_Text_
====

B. SWE-QA-Pro Agent & Training Recipe

The authors introduce a lightweight, ReAct-style agent workflow and a two-stage training recipe for small open models:

Agent Workflow:
- Abandons pre-built RAG indices.
- Uses explicit, length-controlled tools: SemanticSearch (keyword matching), View (file/directory inspection), and ExecuteCommand (read-only structural analysis).
- Operates in an iterative loop: Reason $\to$ Select Action $\to$ Observe $\to$ Repeat until sufficient evidence is gathered.
Two-Stage Training (SFT $\to$ RLAIF):
1. Supervised Fine-Tuning (SFT): Trains a base model (Qwen3-8B) on 1,000 high-quality, multi-turn trajectories generated by Claude Sonnet 4.5. This teaches tool syntax and basic usage patterns.
2. Reinforcement Learning from AI Feedback (RLAIF):
  - Uses 464 additional QA pairs for reinforcement learning.
  - Reward Model: An LLM-as-a-Judge evaluates generated answers against ground truth across five dimensions: Correctness, Completeness, Relevance, Clarity, and Reasoning Quality.
  - Optimization: Uses the GRPO algorithm. The reward function heavily weights correctness to prevent "reward hacking" (fluent but wrong answers).

3. Key Contributions

SWE-QA-Pro Benchmark: A new benchmark that enforces semantic diversity (via long-tail clustering) and interaction necessity (via difficulty calibration). It filters out ~90% of questions solvable by direct knowledge, isolating tasks that truly require agentic exploration.
Agentic Training Recipe: A scalable SFT $\to$ RLAIF pipeline that enables small open models (8B parameters) to learn efficient tool usage and complex reasoning without massive proprietary datasets.
Agent Framework: A RAG-free, ReAct-based agent that effectively navigates codebases using keyword search and scoped file inspection, proving effective even for smaller models.

====

_Record extracts_
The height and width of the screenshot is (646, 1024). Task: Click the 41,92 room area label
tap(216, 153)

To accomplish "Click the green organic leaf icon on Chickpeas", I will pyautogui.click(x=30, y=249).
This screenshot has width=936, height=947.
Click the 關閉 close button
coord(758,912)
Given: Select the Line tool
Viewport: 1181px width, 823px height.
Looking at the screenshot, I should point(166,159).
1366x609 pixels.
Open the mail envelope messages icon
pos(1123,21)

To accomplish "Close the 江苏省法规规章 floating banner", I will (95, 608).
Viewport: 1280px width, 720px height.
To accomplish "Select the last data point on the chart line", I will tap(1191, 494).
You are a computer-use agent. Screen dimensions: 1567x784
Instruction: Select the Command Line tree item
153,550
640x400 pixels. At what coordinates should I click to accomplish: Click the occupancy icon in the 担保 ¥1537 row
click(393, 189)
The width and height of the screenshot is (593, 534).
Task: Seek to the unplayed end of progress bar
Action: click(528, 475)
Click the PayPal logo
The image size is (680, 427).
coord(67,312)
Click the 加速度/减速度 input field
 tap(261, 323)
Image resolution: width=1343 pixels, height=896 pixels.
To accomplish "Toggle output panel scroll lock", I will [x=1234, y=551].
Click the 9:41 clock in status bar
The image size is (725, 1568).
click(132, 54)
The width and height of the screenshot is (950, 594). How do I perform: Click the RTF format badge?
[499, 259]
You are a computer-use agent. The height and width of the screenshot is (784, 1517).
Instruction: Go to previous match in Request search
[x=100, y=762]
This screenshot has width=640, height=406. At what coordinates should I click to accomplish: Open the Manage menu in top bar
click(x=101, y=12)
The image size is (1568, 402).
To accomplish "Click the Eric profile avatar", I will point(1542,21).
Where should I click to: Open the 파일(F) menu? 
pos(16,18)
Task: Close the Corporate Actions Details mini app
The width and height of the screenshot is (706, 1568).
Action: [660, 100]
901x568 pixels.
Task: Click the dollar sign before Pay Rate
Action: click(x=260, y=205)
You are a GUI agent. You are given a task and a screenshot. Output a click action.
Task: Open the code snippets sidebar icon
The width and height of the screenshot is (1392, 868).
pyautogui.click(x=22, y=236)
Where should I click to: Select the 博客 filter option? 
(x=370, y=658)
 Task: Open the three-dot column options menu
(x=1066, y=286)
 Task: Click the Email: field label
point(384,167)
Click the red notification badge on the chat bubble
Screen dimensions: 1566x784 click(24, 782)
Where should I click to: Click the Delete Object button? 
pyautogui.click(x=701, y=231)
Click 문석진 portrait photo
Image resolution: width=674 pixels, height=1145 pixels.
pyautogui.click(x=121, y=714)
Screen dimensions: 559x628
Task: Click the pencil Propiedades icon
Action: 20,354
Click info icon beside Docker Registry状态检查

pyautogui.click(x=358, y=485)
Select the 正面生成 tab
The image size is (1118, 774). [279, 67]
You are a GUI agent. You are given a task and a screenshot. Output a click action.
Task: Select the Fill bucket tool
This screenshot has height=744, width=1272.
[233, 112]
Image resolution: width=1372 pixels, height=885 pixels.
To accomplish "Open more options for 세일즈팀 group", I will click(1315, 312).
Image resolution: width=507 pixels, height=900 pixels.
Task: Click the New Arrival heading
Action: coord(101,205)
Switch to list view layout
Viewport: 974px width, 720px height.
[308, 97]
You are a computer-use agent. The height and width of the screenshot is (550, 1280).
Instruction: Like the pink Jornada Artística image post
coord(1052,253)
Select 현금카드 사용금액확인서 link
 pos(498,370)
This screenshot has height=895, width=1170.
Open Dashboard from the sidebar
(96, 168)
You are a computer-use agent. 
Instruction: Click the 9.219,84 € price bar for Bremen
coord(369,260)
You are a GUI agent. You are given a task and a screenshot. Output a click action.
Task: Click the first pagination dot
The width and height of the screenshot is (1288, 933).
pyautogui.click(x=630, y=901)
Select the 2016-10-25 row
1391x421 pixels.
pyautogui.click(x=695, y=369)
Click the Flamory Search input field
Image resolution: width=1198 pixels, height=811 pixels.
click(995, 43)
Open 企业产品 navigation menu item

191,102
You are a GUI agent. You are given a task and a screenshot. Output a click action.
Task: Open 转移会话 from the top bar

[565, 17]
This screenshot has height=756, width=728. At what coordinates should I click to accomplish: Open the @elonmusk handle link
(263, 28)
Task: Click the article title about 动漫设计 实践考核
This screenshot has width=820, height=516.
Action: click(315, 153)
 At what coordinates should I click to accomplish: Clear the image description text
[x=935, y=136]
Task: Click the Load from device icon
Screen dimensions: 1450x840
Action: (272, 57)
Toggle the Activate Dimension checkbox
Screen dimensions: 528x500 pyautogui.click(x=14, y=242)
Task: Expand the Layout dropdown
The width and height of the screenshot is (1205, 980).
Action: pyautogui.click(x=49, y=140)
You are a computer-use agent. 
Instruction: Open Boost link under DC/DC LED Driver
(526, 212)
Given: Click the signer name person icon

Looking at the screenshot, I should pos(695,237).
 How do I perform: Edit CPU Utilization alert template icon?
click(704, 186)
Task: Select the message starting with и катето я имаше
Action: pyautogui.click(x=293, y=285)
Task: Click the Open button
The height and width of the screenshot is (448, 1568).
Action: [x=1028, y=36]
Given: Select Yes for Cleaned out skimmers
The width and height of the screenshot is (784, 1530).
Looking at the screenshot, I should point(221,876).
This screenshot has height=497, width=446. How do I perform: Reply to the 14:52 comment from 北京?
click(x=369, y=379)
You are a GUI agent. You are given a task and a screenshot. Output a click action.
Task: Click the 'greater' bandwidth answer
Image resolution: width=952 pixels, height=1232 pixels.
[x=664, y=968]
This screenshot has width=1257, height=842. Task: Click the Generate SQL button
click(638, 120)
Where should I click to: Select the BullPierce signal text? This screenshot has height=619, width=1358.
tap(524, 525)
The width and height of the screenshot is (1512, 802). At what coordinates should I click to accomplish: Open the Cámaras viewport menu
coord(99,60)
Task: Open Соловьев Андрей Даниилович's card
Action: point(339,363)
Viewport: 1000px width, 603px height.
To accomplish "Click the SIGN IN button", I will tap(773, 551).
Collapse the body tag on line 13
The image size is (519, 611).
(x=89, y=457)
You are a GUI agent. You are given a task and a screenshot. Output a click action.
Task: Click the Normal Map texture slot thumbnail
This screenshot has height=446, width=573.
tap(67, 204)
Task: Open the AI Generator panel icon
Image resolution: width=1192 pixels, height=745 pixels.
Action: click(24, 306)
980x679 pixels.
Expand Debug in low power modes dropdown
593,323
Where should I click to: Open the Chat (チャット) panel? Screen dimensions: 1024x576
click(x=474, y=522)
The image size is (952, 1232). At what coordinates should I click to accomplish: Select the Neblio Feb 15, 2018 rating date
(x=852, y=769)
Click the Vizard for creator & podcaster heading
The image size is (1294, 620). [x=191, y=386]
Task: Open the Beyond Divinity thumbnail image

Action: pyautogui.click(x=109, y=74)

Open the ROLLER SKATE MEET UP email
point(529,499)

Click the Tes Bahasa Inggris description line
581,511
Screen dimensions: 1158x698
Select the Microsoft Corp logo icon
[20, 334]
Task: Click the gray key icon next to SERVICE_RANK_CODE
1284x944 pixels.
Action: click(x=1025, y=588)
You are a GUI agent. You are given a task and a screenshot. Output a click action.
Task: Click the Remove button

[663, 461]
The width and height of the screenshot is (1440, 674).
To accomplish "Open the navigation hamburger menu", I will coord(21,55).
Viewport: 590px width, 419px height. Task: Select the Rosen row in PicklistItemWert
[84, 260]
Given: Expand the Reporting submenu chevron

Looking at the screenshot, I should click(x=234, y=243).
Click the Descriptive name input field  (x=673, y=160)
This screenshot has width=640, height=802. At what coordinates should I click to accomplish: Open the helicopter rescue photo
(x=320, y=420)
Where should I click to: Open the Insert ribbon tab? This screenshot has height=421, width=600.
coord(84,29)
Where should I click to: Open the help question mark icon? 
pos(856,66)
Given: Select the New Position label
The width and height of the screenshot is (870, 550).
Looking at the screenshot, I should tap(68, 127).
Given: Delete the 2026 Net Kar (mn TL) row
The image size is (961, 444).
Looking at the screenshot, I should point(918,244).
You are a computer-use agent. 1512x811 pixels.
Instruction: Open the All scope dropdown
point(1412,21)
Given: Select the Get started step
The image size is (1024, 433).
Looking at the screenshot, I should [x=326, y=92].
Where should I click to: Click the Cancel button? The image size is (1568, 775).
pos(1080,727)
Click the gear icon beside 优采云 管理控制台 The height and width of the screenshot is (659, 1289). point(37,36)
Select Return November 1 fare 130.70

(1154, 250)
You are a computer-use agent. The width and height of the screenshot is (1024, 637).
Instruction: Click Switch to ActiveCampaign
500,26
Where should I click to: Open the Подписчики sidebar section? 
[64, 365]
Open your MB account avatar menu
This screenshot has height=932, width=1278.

====

Write the next part of the SWE-QA-Pro summary, picking up after its final sentence about the RAG-free agent framework.

_Result of the task_
4. Experimental Results

The authors evaluated 11 models (including proprietary and open-source) on SWE-QA-Pro.

Performance Gap: There is a massive performance gap between Direct Answering and Agent-Based workflows. For example, Claude Sonnet 4.5 improves by 13 points when using the agent, confirming that the benchmark successfully isolates tasks requiring code exploration.
Small Model Success:
- Qwen3-8B trained with the SFT $\to$ RLAIF recipe achieved a score of 5.96 (Overall) with the agent.
- This surpasses GPT-4o (5.59) by 2.3 points.
- It substantially narrows the gap to state-of-the-art proprietary models like Claude Sonnet 4.5 (7.34) and GPT-4.1 (6.86).
Training Strategy Analysis:
- Increasing SFT data from 1,000 to 1,464 trajectories yielded only modest gains.
- Adding the RLAIF stage resulted in significant improvements in Correctness and Completeness, demonstrating that RL provides a qualitatively different optimization signal that refines factual precision beyond what SFT alone can achieve.
Tool Usage: Models with higher scores (e.g., Claude Sonnet 4.5) utilized the highest volume of tool calls. Post-RL models showed improved judiciousness in tool usage rather than just frequency.

5. Significance

Redefining Evaluation: SWE-QA-Pro sets a new standard for repository-level QA by rigorously filtering out memorization artifacts, forcing models to demonstrate genuine code navigation and grounding capabilities.
Democratizing Agentic AI: The results prove that small open-source models (8B) can outperform massive proprietary models (GPT-4o) in complex software engineering tasks if trained with the right agentic workflow and RLAIF recipe.
Scalability: The proposed synthetic data pipeline and training recipe offer a scalable path to improving code understanding in open models without relying on expensive, proprietary data or massive parameter counts.

Limitations

Scale: The benchmark is limited to 260 questions due to the high cost of human verification.
Language: Currently restricted to Python due to the requirement for executable sandboxes, though the pipeline is language-agnostic.
Reward Hacking: The reliance on LLM-as-a-Judge for rewards carries a risk of models optimizing for the judge's preferences rather than objective correctness, though preliminary checks did not show significant gaming.